3.5. Limitations in Formal Description Techniques
Formal description techniques (_FDT_, such as ABNF) are usually
designed to document a single specific artifact, not its evolution or
its embedding into another artifact. This can lead to wholesale
imports of FDT material, without indication whether just the FDT was
imported or whether the importing document is intended to evolve with
the donor document. See Section 6.1 and Section 6.3 for additional
illustration of this reason.
4. Perils of restatements
The danger of restatements is that they might not be exactly
expressing the same normative statement that the cited document
makes.
One form of this is the _incomplete_ restatement.

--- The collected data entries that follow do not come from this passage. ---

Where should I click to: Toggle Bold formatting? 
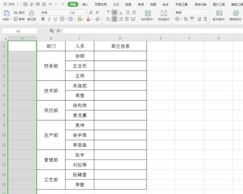[x=43, y=19]
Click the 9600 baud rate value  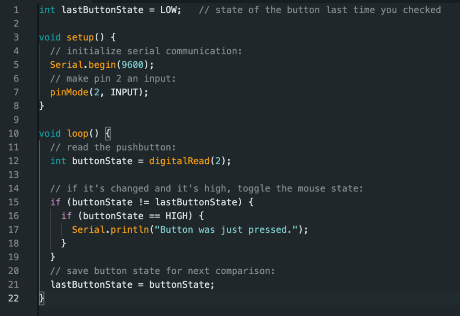(x=133, y=65)
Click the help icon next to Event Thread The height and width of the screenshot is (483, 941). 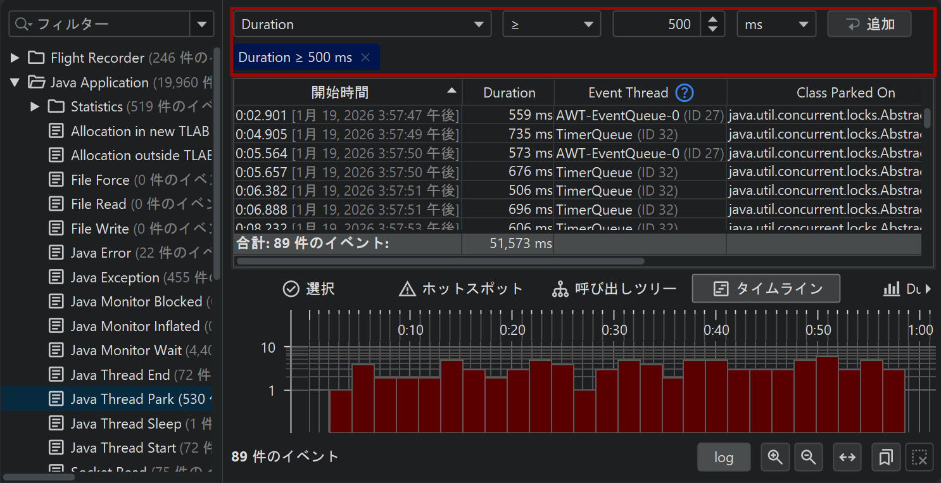[685, 93]
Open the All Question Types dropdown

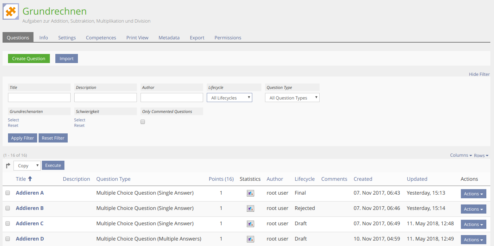tap(292, 98)
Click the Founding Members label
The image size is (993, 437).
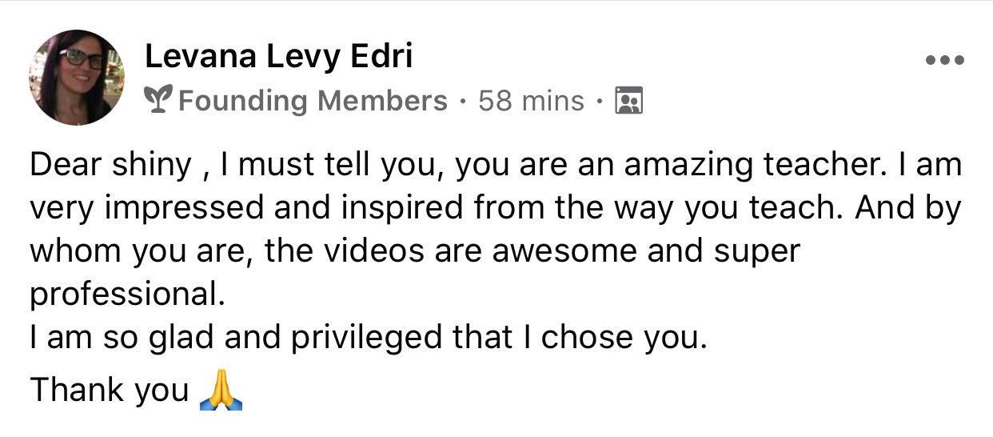coord(313,101)
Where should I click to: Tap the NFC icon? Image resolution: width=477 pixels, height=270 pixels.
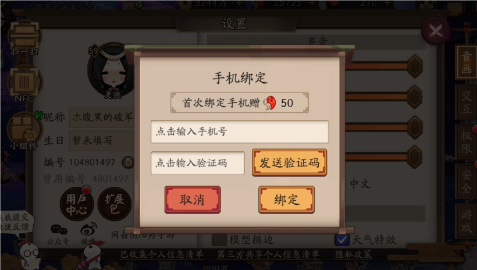tap(24, 84)
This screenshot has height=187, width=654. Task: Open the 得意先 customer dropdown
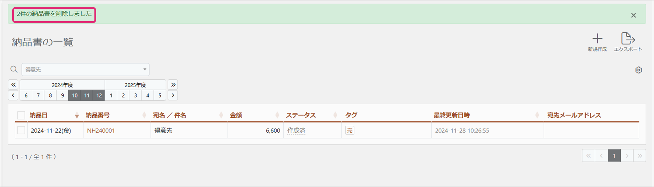[85, 70]
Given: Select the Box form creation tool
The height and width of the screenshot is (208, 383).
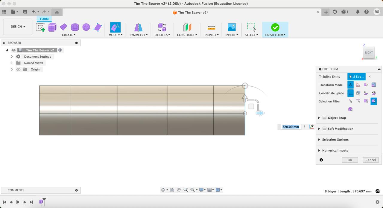Looking at the screenshot, I should [52, 27].
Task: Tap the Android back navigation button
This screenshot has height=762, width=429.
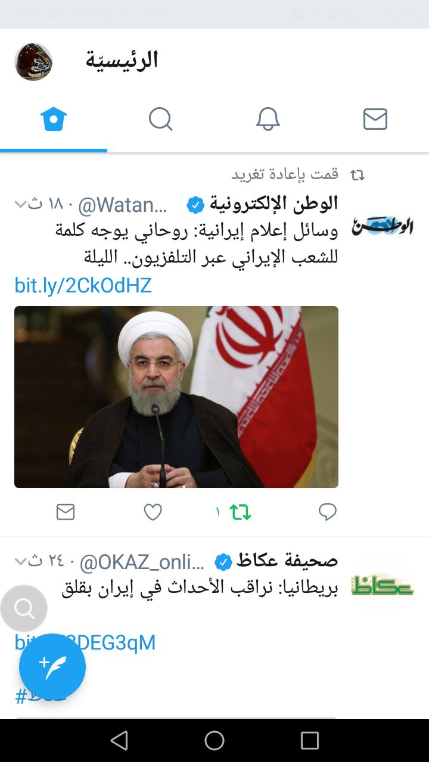Action: tap(119, 741)
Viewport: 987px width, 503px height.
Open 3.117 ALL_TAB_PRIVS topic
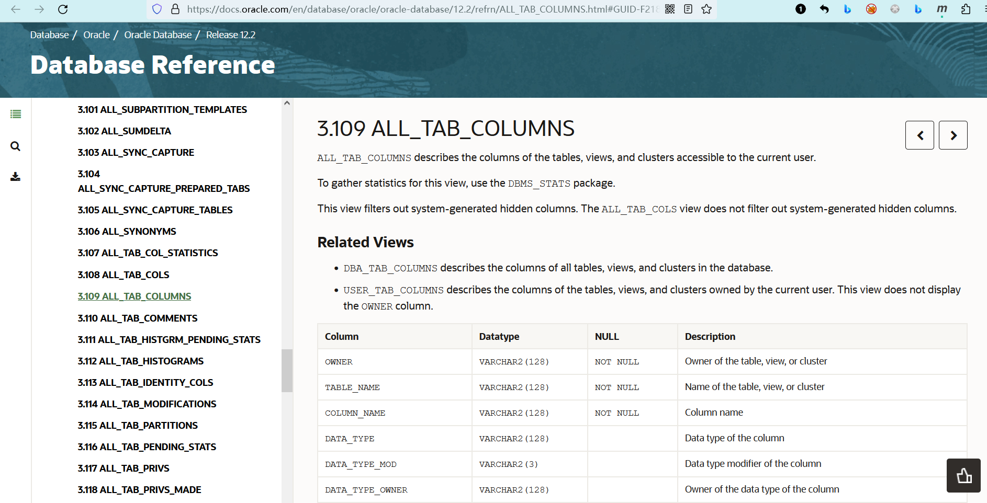point(124,468)
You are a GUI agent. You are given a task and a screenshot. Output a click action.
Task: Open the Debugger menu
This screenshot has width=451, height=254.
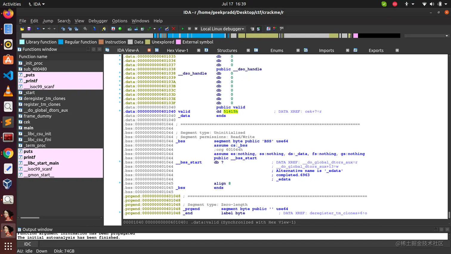click(x=98, y=21)
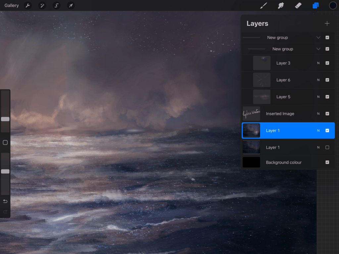Add a new layer with plus icon
The image size is (339, 254).
pos(327,24)
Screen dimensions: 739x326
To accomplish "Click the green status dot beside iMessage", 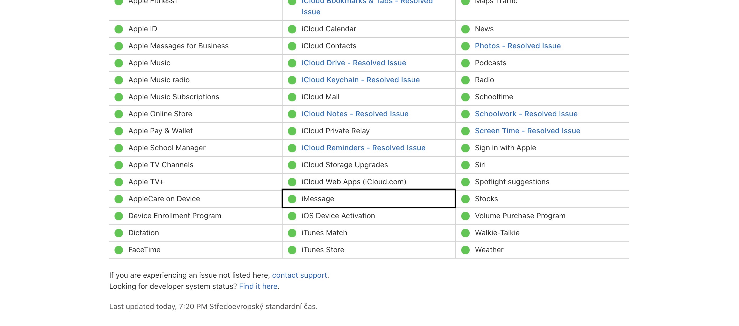I will [x=292, y=199].
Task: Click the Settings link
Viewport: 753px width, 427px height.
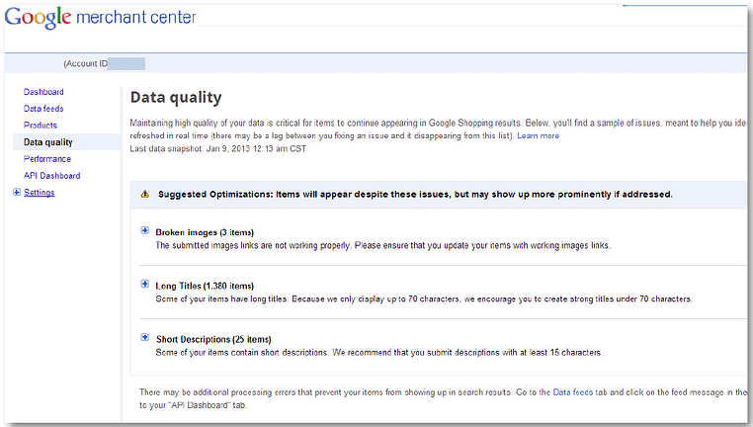Action: pyautogui.click(x=40, y=193)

Abridged copies of a normative statement from the cited document
often leave open whether the abridgment is intentional: Is the
referencing document only importing some of the requirements of the
cited document? In the worst case, the restatement may appear to be
_forking an ecosystem_, i.e., an implementation of the cited document
cannot be used because it makes additional constraints that are not
meant to be included in the referencing document. (This peril of
course is also present with _intentional_ changes to the normative
statements in a cited document, but is likely to receive much more
attention during review.)
Section 6.5 presents an example for the situation where a reader
might infer behavior based on the common law statute interpretation
rule:
_"Expressio unius est exclusio alterius"_
which states that the reader is to presume that expressly referencing
one matter implies that other similar matters are intentionally not
mentioned and therefore are excluded. This is particularly
problematic with abridged statements, where this rule may be invoked
by the reader without an author being aware of it.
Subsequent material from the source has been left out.